On touche ici au fondement de la légitimité de l’endettement, qui réside dans ce qu’on pourrait appeler la culture consumériste. En Occident, la consommation constitue une manière pour l’individu d’exprimer son identité et de se différencier de ses pairs. Ceci est d’autant plus vrai pour les adolescents et les jeunes adultes, et ce, peu importe leur condition économique. Dans ces circonstances, il semble normal pour les consommateurs de se procurer à crédit les biens et les loisirs qui les rapprocheront du statut social convoité. Cela nous permet-il de saluer les avantages du crédit? Tout porte plutôt à croire que cumulé à une utilisation abusive du crédit, ce désir de reconnaissance sociale peut se transformer en un cocktail explosif. Dans son documentaire Maxed Out (titre qui signifie en français : qui a atteint sa limite de crédit), le réalisateur James Scurlock s’est entretenu avec deux mères dont les enfants n’ont trouvé comme solution au surendettement que de s’enlever la vie.

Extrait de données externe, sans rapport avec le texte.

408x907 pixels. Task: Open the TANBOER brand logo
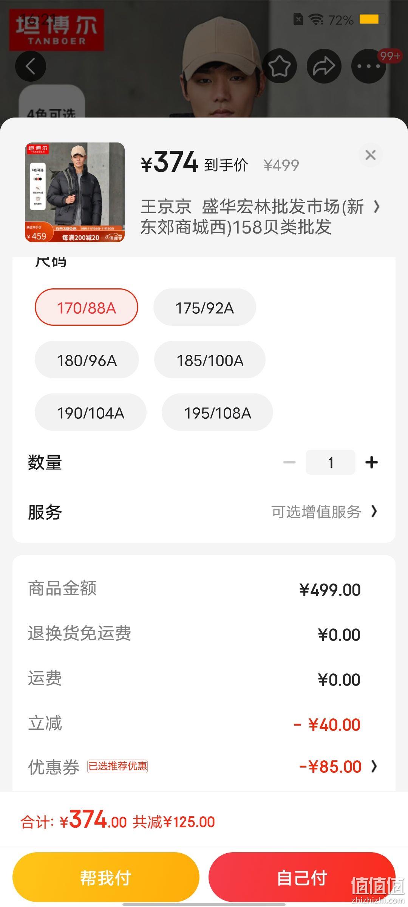56,30
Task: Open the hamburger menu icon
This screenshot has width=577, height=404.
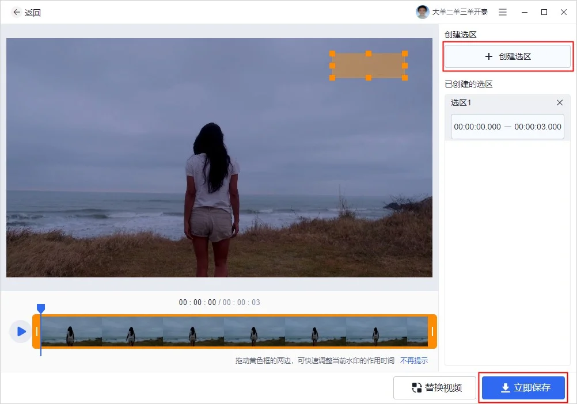Action: 503,12

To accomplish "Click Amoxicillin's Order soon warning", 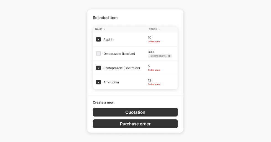I will (154, 84).
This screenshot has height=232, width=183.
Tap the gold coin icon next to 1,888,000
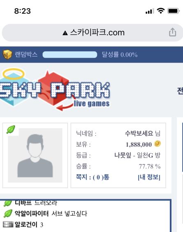157,144
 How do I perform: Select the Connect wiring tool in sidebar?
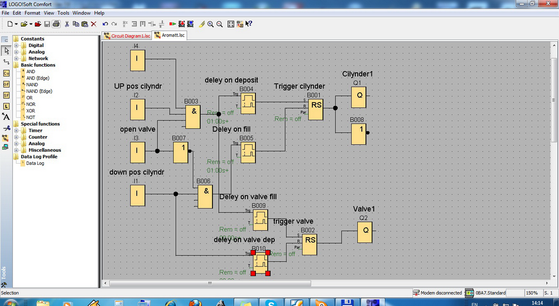tap(6, 61)
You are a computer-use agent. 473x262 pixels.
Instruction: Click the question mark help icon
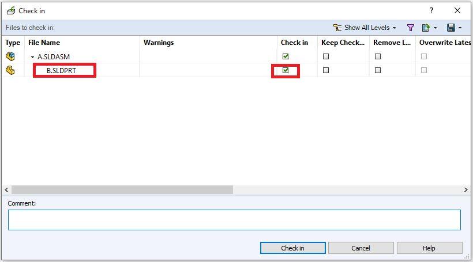point(431,10)
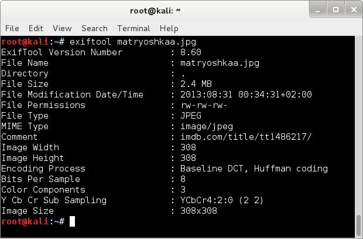Click the cursor block at the prompt
Screen dimensions: 363x239
coord(72,221)
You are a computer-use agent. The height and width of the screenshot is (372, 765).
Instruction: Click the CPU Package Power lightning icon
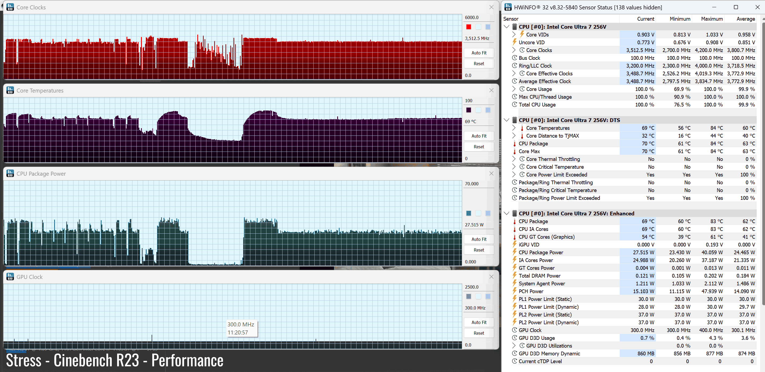tap(515, 252)
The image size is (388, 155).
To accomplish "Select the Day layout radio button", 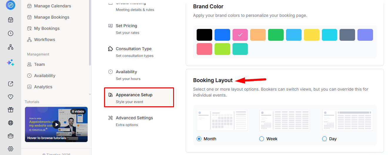I will [325, 139].
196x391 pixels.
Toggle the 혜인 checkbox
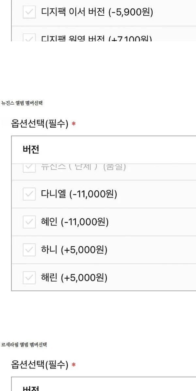click(x=29, y=222)
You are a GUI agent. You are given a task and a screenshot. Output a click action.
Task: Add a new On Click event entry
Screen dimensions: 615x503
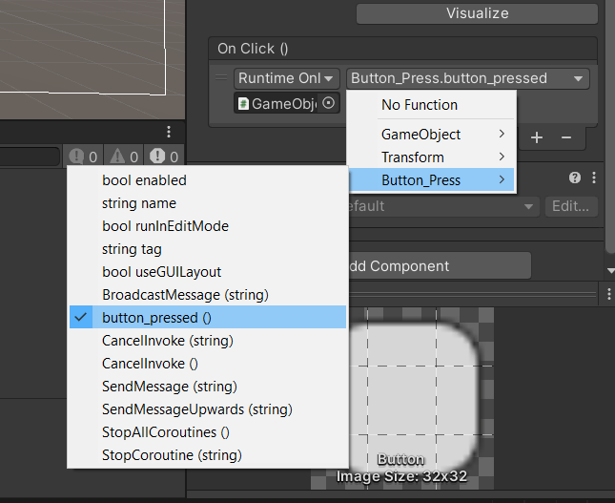537,137
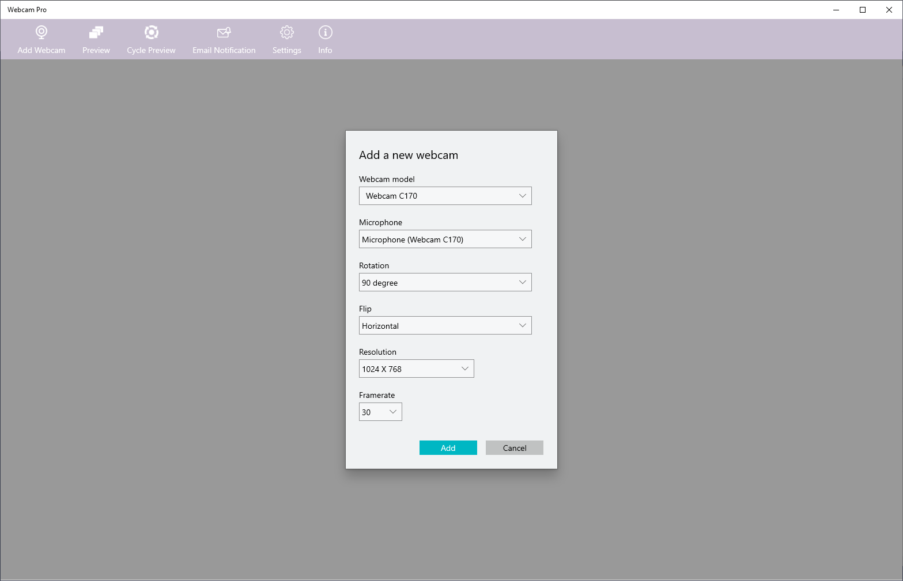Viewport: 903px width, 581px height.
Task: Open the Settings panel
Action: (x=286, y=39)
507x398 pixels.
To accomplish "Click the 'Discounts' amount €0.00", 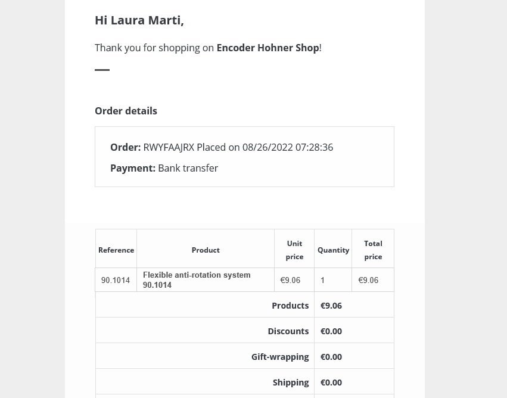I will [x=331, y=331].
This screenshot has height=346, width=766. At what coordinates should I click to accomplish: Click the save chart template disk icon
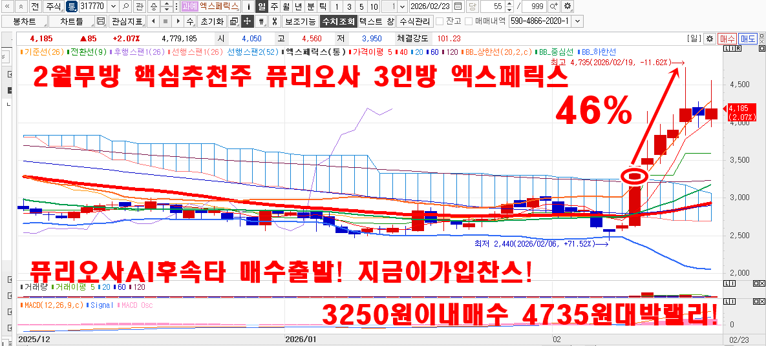click(x=100, y=21)
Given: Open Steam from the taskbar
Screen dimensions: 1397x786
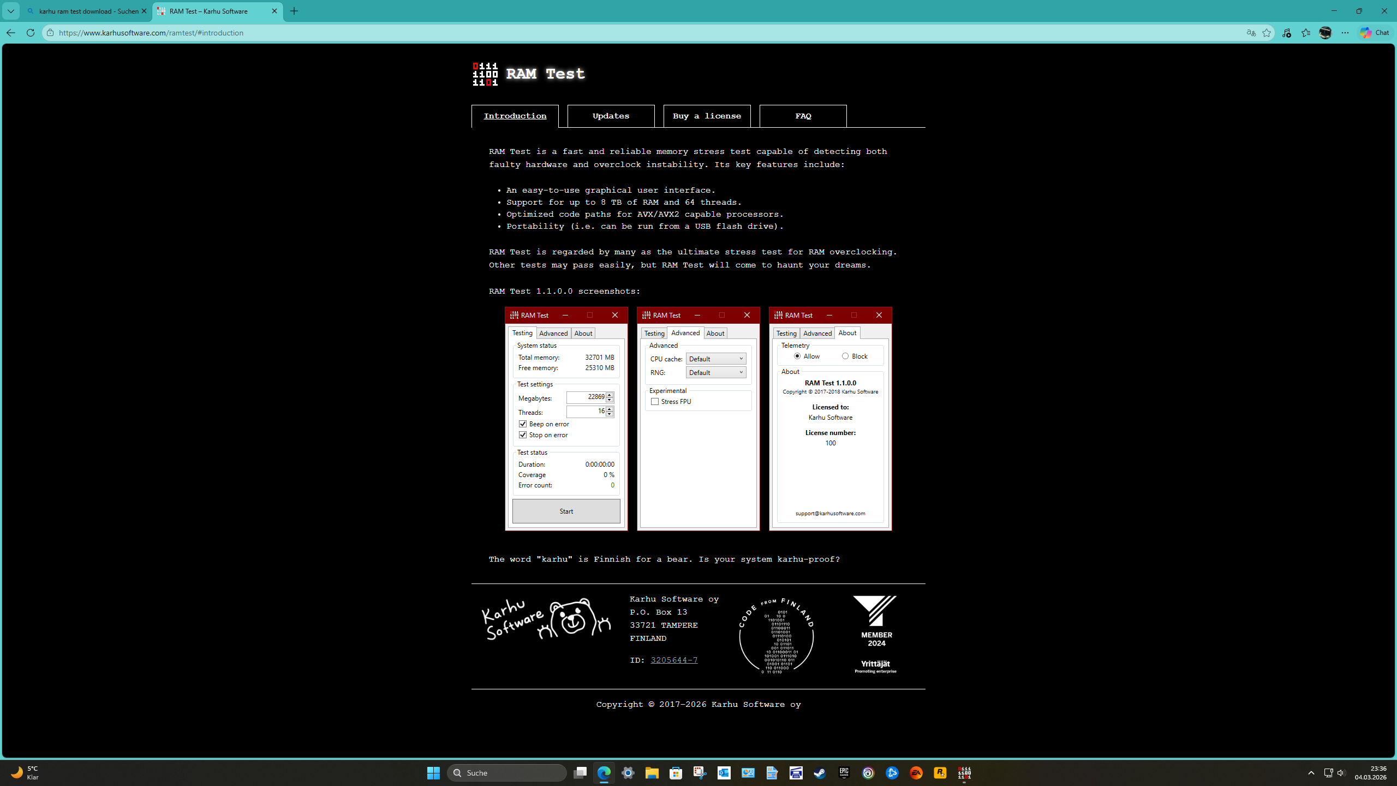Looking at the screenshot, I should (x=820, y=773).
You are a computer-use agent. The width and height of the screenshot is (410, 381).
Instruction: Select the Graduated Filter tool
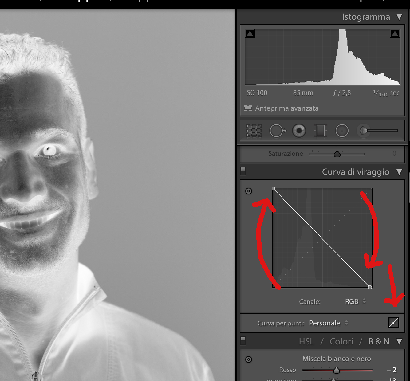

Les deux avaient été sollicités par des institutions bancaires alors qu’ils entraient à peine au collège et qu’ils étaient sans emploi. L’un deux posséda jusqu’à douze cartes de crédit. Il confessa à sa mère qu’il considérait sa vie comme un échec. Certes, il s’agit-là de cas extrêmes, mais qui révèlent de façon sordide la relation étroite entre l’estime de soi et la réussite économique, de même que la fonction qui échoit à la consommation dans ce contexte.

Il ne fait pas de doute que les connaissances limitées des jeunes en matière de crédit (taux d’intérêt, échéances, concept du paiement minimum, etc.) en font des proies faciles, et bien sûr des clients rentables pour les institutions financières. En outre, l’endettement est souvent qualifié à raison de « spirale » parce qu’il est fréquent d’emprunter pour d’honorer une dette plus ancienne. En offrant du crédit facile aux jeunes, on les entraîne dans cette spirale au détriment de leur santé financière et, on l’a vu, de leur santé tout court. Pour garder la tête hors de l’eau, il faut donc financer son endettement. Le travail salarié, qui servait à soutenir la consommation, devient une nécessité pour celui qui doit rembourser ses créanciers. En ce sens, l’endettement agit comme un puissant mécanisme de disciplinarisation, d’autant plus efficace qu’il est mis en place et intériorisé à un jeune âge. Ceux qui ont dû s’endetter afin de financer leurs études ressentent d’ailleurs rapidement le poids de cette discipline.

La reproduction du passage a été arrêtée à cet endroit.